Data for processing:
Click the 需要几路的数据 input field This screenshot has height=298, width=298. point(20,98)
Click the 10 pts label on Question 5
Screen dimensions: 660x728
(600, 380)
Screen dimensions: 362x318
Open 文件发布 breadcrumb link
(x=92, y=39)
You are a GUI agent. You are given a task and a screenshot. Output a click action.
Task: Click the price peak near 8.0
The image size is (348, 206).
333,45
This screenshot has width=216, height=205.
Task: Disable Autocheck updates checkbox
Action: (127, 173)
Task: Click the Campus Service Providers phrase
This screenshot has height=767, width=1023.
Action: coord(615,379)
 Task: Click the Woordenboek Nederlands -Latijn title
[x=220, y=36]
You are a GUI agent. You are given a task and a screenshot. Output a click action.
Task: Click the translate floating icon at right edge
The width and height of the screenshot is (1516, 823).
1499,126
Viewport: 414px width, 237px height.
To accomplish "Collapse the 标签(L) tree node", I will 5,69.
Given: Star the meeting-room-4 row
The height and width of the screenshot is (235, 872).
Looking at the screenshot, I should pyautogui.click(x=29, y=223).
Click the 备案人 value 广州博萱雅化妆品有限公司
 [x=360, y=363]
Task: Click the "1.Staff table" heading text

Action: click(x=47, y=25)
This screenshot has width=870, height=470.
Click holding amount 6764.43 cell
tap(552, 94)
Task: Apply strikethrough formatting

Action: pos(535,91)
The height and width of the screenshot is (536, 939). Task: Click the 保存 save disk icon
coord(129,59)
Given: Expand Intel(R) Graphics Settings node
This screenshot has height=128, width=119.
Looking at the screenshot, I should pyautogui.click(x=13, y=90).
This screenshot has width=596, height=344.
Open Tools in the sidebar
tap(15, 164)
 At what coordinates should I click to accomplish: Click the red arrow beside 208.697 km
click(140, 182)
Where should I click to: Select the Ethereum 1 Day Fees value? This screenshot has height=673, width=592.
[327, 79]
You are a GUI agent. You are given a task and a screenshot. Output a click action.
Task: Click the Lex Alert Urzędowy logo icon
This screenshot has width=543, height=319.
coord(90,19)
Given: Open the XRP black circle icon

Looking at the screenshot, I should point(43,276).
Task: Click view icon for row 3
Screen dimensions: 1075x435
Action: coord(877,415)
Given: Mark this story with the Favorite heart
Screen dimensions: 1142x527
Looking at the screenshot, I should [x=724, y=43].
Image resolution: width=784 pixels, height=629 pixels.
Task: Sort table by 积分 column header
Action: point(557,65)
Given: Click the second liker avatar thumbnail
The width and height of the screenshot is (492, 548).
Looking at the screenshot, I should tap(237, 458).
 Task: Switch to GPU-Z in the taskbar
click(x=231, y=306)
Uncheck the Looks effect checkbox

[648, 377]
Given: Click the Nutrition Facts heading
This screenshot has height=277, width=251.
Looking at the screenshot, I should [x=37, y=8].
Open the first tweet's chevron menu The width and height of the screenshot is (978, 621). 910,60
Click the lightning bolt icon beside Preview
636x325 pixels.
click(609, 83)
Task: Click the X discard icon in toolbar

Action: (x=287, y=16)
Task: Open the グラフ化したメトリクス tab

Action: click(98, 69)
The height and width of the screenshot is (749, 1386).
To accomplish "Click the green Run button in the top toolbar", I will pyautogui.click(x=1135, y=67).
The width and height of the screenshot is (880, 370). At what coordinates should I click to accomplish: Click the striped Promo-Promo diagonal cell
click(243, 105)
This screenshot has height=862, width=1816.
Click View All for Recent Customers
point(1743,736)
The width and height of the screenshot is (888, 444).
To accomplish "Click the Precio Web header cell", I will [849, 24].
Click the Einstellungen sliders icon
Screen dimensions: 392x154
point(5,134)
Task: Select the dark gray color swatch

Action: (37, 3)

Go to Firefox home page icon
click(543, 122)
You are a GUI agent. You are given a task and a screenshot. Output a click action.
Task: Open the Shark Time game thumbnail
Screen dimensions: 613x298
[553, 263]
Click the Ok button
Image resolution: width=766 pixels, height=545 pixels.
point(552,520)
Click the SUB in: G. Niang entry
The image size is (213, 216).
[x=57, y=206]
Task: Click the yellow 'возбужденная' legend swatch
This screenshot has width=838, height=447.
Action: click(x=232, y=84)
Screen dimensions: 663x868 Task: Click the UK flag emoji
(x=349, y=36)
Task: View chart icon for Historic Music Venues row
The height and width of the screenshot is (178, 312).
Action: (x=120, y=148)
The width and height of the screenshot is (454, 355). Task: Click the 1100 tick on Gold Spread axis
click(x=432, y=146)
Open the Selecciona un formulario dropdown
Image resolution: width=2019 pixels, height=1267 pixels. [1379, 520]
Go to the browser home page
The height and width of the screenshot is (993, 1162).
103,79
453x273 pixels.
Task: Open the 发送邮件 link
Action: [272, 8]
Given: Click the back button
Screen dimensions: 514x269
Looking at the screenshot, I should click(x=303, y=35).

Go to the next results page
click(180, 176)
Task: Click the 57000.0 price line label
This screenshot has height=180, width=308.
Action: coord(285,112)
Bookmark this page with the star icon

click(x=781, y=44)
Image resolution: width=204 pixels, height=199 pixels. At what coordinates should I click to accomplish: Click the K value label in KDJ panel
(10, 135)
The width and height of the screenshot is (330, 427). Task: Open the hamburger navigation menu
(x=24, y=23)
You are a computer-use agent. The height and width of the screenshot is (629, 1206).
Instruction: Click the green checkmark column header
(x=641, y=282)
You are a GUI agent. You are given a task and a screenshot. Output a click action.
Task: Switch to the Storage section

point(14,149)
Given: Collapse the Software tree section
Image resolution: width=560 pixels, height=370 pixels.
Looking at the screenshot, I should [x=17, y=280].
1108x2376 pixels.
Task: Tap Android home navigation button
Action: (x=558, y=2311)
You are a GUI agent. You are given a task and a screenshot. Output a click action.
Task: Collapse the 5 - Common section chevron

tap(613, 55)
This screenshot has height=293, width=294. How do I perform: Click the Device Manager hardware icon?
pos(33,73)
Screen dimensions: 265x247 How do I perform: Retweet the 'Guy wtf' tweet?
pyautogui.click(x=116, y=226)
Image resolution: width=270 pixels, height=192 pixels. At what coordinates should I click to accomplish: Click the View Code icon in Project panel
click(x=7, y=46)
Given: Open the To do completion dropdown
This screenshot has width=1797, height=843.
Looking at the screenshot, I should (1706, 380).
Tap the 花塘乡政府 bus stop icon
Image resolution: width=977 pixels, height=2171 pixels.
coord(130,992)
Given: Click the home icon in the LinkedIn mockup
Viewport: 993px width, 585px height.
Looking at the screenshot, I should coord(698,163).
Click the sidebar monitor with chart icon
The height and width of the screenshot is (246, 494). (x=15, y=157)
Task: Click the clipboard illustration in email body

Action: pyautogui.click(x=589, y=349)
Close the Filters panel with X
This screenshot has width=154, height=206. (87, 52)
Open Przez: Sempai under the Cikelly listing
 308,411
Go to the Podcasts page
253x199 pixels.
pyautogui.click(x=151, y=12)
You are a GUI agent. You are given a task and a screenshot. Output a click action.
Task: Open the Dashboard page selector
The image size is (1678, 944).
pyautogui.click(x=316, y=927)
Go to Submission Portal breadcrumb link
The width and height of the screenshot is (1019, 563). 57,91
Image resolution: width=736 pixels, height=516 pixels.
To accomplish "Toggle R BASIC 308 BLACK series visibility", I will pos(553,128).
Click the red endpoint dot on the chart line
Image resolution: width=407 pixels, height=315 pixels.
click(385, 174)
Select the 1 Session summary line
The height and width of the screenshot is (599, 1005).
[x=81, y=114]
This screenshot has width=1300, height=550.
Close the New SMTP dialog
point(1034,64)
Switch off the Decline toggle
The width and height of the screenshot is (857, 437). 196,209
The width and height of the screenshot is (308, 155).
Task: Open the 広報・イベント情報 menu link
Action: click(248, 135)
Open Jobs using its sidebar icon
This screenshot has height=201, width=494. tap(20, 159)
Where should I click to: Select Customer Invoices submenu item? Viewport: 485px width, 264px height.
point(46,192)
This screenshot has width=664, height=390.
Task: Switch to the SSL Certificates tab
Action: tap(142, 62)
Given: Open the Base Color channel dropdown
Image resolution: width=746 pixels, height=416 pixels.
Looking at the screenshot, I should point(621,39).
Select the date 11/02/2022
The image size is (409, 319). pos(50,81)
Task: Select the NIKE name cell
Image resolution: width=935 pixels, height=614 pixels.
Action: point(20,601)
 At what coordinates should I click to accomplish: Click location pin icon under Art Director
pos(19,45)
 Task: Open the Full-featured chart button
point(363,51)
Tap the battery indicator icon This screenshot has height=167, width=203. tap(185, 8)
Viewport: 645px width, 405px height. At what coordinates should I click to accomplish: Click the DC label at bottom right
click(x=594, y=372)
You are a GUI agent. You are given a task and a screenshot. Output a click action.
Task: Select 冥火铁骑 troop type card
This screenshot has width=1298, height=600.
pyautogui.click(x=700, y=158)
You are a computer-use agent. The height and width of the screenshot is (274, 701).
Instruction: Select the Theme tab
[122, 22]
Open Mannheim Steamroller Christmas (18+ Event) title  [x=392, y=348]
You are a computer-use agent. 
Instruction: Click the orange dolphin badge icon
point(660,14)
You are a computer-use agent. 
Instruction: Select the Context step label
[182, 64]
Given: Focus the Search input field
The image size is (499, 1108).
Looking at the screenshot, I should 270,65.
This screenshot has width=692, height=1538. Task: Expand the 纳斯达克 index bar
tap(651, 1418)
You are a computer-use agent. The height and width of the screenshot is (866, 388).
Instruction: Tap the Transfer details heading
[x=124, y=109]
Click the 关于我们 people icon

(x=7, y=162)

Assignment:
Please return each line of the listing above that contains "tree".

Written response:
To accomplish "Collapse the 标签(L) tree node", I will 5,69.
Given: Collapse the Software tree section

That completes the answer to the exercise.